Like many a good gathering, they did most of the work but reaped little of the credit.
They
were the only four grown women present at the first historic feast in
1621, according to records. These women cooked a three-day feast for 53
pilgrims and about 90 Wampanoag men.
The
four women who made the meal that became known as the first
Thanksgiving did so because they were the four women who survived to see
it. Five young girls lived as well. Primary sources on the first
Thanksgiving are scant.
William Bradford wrote one of just two primary accounts known to date.
“They
begane now to gather in the small harvest they had, and to fitte up
their houses and dwellings against winter, being all well recovered in
health and strenght, and had all things in good plenty; for as some were
thus imployed in affairs abroad, others were excersised in fishing,
aboute codd, and bass, and other fish, of which they tooke good store,
of which every family had their portion,” he said.
Edward
Winslow kept the other record.

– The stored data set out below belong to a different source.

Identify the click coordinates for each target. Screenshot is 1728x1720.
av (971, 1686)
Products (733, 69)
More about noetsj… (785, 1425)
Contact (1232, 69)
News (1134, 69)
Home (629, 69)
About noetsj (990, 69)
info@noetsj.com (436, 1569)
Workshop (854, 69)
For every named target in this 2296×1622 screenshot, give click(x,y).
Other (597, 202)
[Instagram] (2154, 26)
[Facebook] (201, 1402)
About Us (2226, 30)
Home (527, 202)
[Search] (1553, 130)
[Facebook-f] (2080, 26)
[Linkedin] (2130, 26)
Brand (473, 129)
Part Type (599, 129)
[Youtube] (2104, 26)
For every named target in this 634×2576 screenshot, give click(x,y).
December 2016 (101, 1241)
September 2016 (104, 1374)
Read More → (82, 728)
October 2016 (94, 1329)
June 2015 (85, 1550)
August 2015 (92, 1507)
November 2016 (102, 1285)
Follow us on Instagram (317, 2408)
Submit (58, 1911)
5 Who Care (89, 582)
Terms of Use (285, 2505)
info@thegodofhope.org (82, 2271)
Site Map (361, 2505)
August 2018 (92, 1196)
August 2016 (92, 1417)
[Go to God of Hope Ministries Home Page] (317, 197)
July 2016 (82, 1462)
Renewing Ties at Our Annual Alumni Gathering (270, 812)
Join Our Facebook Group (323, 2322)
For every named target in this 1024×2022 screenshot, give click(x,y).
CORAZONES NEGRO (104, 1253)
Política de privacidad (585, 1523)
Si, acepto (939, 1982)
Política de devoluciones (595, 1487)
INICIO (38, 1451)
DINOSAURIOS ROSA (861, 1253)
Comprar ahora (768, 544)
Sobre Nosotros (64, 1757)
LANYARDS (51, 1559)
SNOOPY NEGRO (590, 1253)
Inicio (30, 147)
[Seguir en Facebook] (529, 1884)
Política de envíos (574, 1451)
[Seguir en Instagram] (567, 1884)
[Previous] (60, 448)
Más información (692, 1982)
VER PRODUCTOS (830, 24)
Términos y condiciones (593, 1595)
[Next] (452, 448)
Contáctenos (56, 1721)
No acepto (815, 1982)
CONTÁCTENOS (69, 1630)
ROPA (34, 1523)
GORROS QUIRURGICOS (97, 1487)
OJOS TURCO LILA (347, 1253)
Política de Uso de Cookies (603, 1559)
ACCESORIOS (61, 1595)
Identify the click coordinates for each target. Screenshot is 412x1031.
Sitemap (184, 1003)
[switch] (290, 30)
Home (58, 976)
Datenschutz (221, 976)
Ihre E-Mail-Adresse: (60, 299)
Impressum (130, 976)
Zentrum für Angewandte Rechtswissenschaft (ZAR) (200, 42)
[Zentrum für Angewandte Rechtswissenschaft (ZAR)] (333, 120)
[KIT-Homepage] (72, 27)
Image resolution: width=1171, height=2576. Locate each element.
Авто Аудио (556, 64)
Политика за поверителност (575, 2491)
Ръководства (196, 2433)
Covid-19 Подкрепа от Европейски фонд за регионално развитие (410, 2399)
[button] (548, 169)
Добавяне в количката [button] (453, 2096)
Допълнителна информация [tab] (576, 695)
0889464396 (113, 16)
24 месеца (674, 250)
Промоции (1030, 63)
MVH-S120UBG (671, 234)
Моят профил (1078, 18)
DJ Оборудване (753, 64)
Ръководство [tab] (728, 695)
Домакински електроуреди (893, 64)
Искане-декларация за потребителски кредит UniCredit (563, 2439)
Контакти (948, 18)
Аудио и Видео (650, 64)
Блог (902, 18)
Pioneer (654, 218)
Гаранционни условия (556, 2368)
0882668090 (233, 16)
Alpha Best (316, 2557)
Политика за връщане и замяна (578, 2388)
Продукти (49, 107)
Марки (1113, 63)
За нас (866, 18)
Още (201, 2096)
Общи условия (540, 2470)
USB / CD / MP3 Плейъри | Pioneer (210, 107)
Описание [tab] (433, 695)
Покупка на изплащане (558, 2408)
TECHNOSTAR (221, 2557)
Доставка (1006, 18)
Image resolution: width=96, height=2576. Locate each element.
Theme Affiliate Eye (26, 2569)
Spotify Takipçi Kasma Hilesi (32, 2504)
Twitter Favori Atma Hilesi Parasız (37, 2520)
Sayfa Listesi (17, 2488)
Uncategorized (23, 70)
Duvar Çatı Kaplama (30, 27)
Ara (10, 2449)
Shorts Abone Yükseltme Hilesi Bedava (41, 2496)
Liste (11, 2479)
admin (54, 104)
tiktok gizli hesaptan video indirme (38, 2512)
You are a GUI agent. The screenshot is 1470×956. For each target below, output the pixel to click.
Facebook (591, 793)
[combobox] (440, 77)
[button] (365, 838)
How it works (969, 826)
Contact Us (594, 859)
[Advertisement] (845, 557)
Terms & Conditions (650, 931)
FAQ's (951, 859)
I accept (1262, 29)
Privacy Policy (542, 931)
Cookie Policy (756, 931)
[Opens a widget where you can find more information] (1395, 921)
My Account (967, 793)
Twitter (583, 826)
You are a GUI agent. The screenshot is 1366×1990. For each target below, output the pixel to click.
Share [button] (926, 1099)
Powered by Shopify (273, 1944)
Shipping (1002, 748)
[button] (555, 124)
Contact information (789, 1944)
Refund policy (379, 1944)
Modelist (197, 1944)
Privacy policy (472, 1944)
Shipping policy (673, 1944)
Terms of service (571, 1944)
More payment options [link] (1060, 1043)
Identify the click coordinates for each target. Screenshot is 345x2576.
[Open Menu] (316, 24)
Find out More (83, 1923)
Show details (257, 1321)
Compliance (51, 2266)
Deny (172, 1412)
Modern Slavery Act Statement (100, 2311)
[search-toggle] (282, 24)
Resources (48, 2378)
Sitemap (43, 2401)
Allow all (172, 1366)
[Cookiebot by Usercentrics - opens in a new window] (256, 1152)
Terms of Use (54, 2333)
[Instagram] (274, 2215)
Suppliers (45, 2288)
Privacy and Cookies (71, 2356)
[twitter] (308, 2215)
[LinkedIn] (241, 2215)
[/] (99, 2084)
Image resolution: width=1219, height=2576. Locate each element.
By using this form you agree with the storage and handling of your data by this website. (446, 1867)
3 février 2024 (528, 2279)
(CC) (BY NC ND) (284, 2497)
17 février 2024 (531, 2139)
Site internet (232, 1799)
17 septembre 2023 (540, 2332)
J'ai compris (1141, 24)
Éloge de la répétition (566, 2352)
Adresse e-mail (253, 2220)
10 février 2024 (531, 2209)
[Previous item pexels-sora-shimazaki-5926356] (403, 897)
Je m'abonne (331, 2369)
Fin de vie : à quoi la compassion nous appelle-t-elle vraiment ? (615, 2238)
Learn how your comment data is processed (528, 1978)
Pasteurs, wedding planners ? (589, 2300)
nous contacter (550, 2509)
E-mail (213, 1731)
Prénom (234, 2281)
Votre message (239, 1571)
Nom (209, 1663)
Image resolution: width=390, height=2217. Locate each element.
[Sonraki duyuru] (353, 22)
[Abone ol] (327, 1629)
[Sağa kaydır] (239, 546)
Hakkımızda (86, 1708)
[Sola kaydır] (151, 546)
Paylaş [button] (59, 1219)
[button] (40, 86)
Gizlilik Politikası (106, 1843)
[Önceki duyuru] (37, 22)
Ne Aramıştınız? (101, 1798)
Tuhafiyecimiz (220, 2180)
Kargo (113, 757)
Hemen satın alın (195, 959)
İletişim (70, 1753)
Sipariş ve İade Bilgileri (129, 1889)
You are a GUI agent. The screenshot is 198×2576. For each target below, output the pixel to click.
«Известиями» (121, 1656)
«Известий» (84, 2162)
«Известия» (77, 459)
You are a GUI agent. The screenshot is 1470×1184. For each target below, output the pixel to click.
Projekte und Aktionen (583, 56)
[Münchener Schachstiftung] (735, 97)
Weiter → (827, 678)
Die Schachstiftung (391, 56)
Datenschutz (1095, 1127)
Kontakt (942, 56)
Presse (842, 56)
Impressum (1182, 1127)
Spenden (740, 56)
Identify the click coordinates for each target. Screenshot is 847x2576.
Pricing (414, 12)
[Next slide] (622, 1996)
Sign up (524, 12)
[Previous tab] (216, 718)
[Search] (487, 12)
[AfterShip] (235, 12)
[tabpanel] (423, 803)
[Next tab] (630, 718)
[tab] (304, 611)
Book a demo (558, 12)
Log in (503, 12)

As it turns out, he married Susanna
White, the first of our four Thanksgiving chefs, after her husband
William White died.
Largely what is known of the women at the first Thanksgiving is based on their associations to their husbands.
Many
historians note that Susanna White was friends with Elizabeth Hopkins,
wife of Stephen Hopkins, but little else is known of Hopkins.
Eleanor
Billington and her family had a reputation for being troublesome. Her
son Francis drew scorn for firing a musket inside the Mayflower. Her
husband John was executed for murder in 1630.
Mary
Brewster and her husband William were known for their religiosity, and
William Brewster’s role as a Pilgrim leader continues to be celebrated
by his descendants through the Elder William Brewster Society.
The
accomplishments of those like William Brewster, William Bradford and
their contemporary men are well documented. Lesser known are the women
who made the first feast, whose biographies are short and whose tasks
were likely limited.
Those not included at all. Historical mentions of Wampanoag women at the first feast are even scarcer.